Raise a glass to a Mozart note

Autograph note from Mozart sold for €60,000 (£51,725) at Stargardt.

Short message to a ‘true friend’ after opera debut appearance sells at Berlin auction house.

Extracted from Antiques Trade Gazette | Jonathan Franks

On May 2, 1786, the day after the first performance of his opera The Marriage of Figaro in Vienna, Wolfgang Amadeus Mozart sent a friend a set of punch glasses, with a short note: “Dear friend, whenever you drink punch out of small stemmed glasses, remember your true friend.”

The glasses have not survived, but the note has, and it surfaced in specialist auction house Stargardt’s (20% buyer’s premium) spring sale of autograph manuscripts in Berlin on March 12-13. It realised a substantial €60,000 (£51,725), double the estimate.

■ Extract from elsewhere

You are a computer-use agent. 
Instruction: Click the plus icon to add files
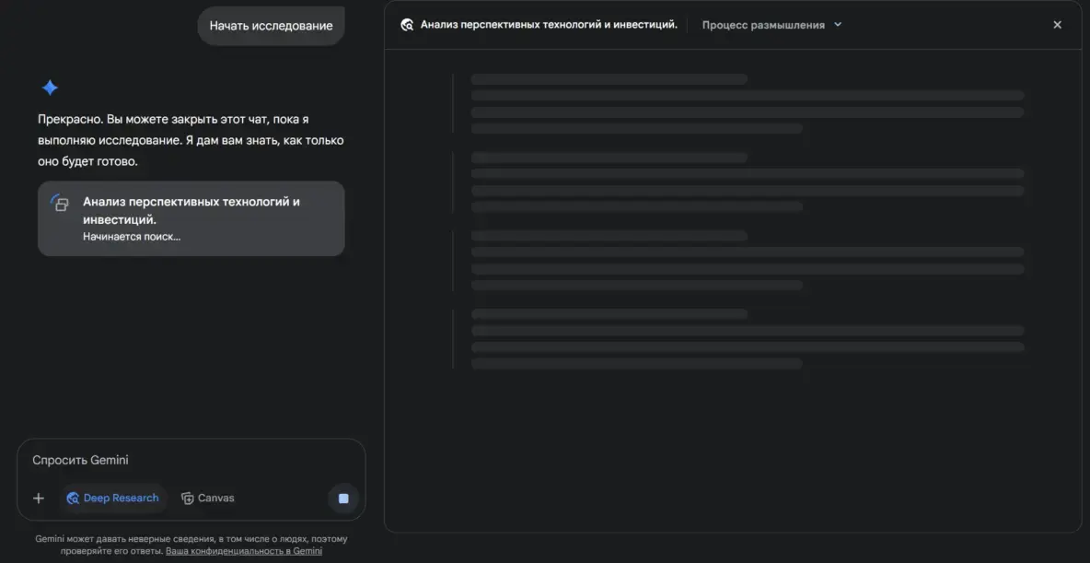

As in previous auctions, music manuscripts registered the greatest demand. Major interest emerged for Felix Mendelssohn Bartholdy’s eight-page manuscript for five songs with piano accompaniment from 1837, which found a new owner, an American collector, for €75,000 (£64,655) – almost double the guide.

The highest price of the sale, however, was achieved for an extensive collection, 96 pages in all, with the complete composition of Carl Maria von Weber’s cantata Soli Deo Gloria, dated August 1818.

Stargardt was expecting €65,000 but the hammer fell at €85,000 (£73,275).

The new owner is the University Library in Dresden.